• _What you will do_
Put the part of the records below that starts with the line containing "You are a GUI" and runs to the end of the records, both ends included, into a JSON list of strings with one string per line and no blank lines. Leave the pictures out of the answer.

-------- Provided material --------

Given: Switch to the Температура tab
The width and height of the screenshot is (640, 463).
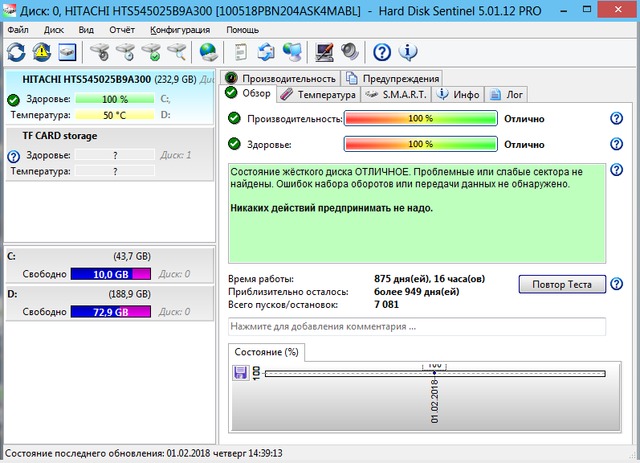Looking at the screenshot, I should click(318, 95).
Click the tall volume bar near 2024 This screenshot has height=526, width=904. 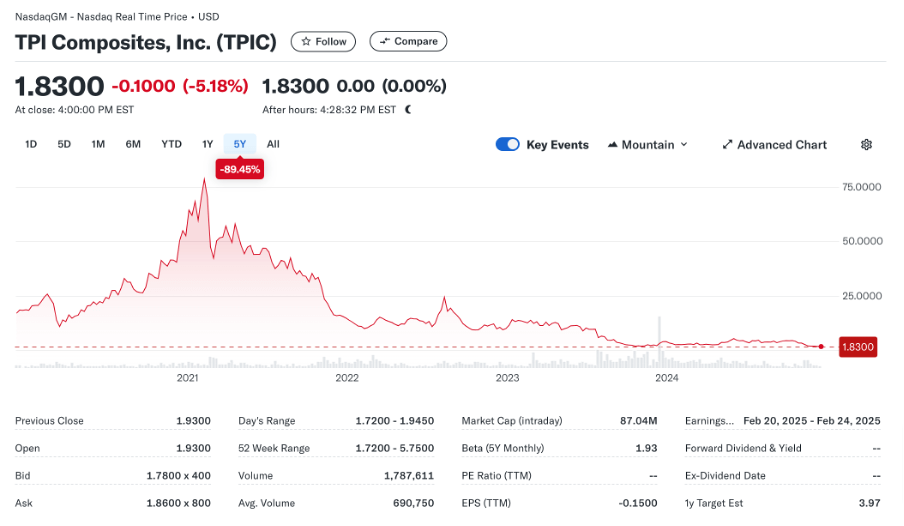pos(659,340)
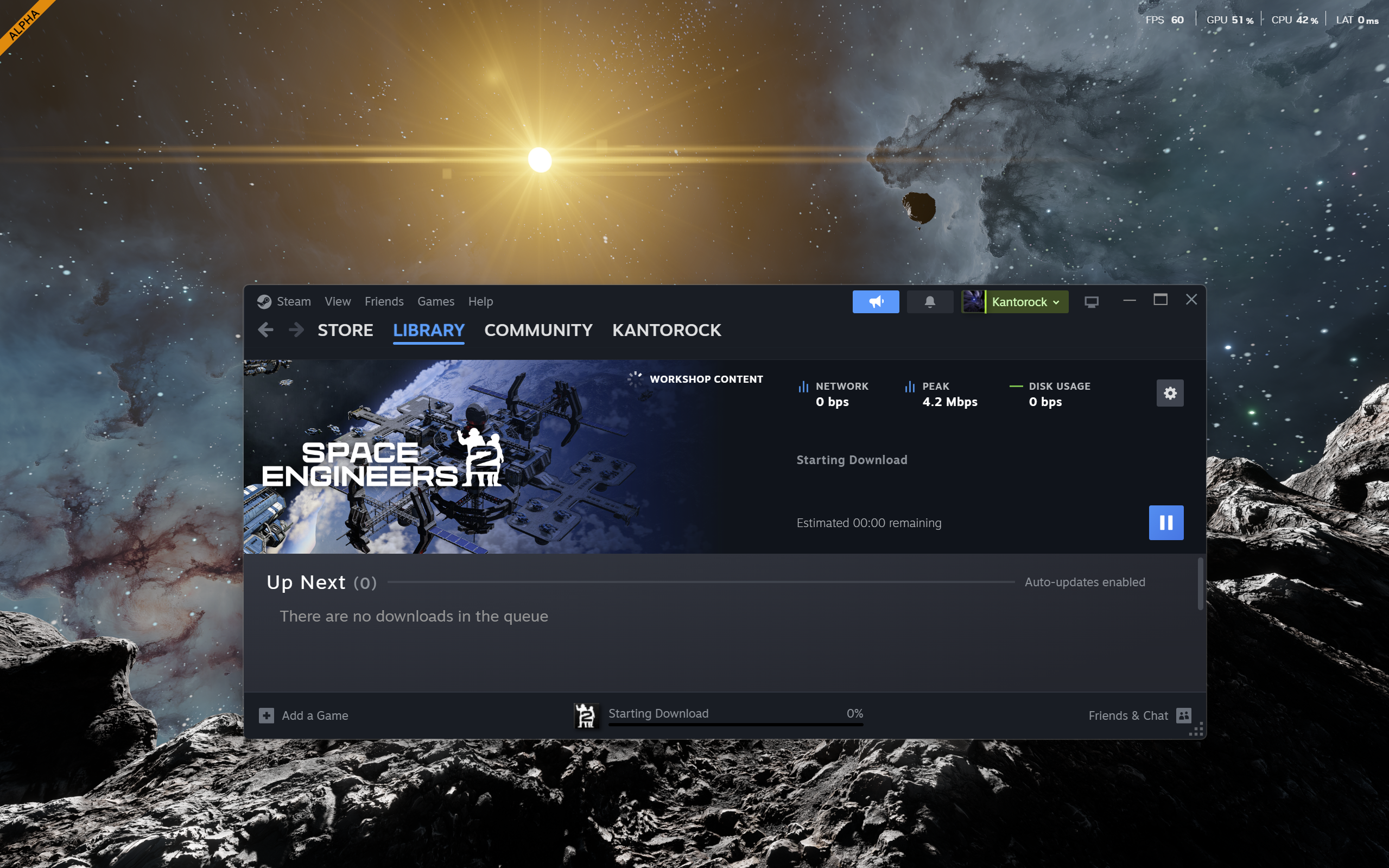Open the Steam menu
Image resolution: width=1389 pixels, height=868 pixels.
[x=293, y=301]
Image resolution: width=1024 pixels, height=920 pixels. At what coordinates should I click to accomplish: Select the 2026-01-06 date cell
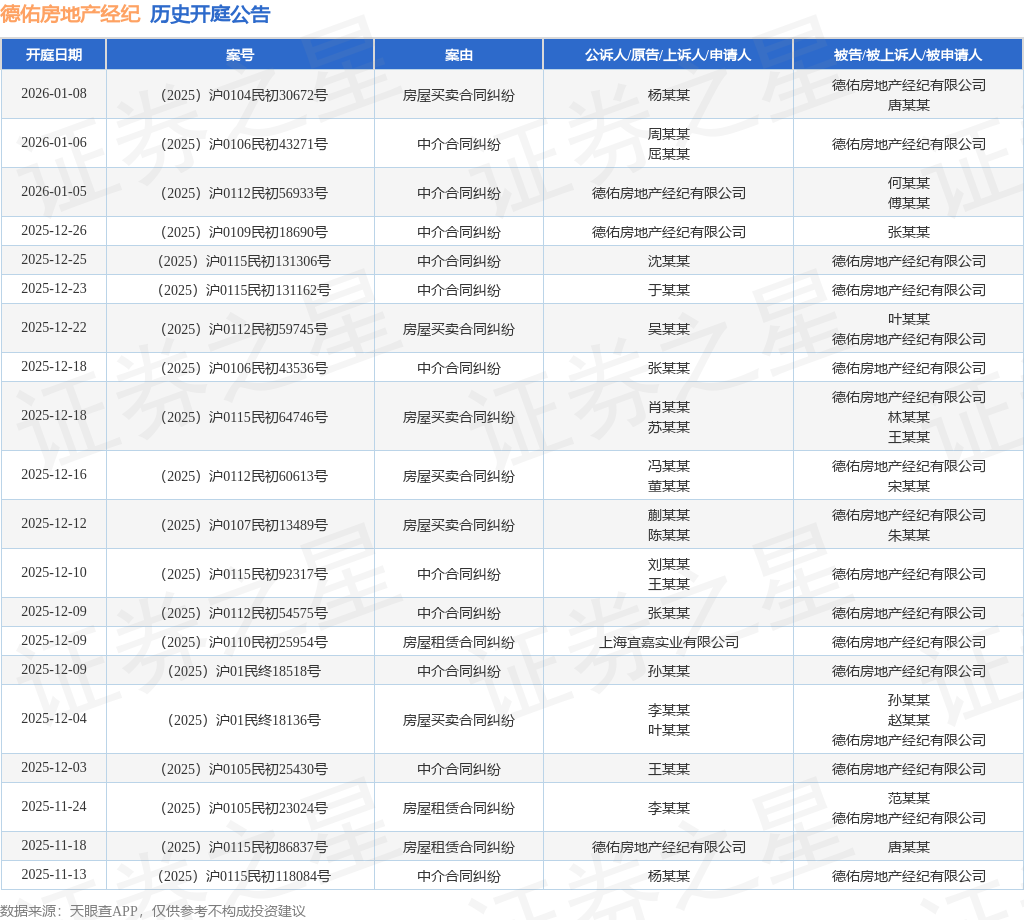(54, 143)
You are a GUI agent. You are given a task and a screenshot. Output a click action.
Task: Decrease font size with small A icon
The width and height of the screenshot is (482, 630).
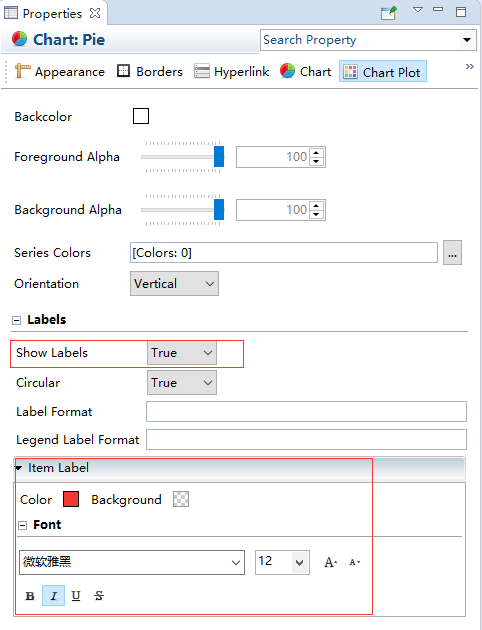coord(354,562)
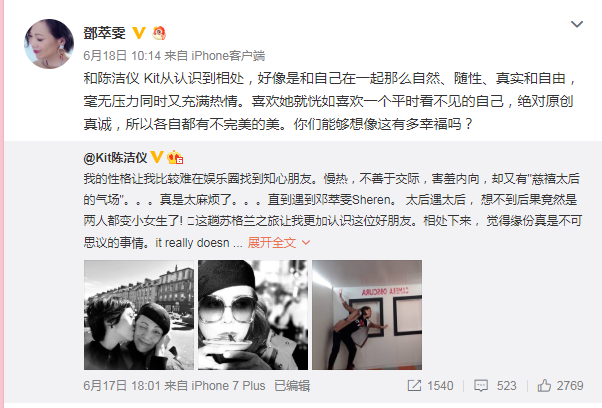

--------

• _Result of the task_
[
  "You are a GUI agent. You are given a task and a screenshot. Output a click action.",
  "Task: Decrease font size with small A icon",
  "The width and height of the screenshot is (482, 630).",
  "coord(354,562)"
]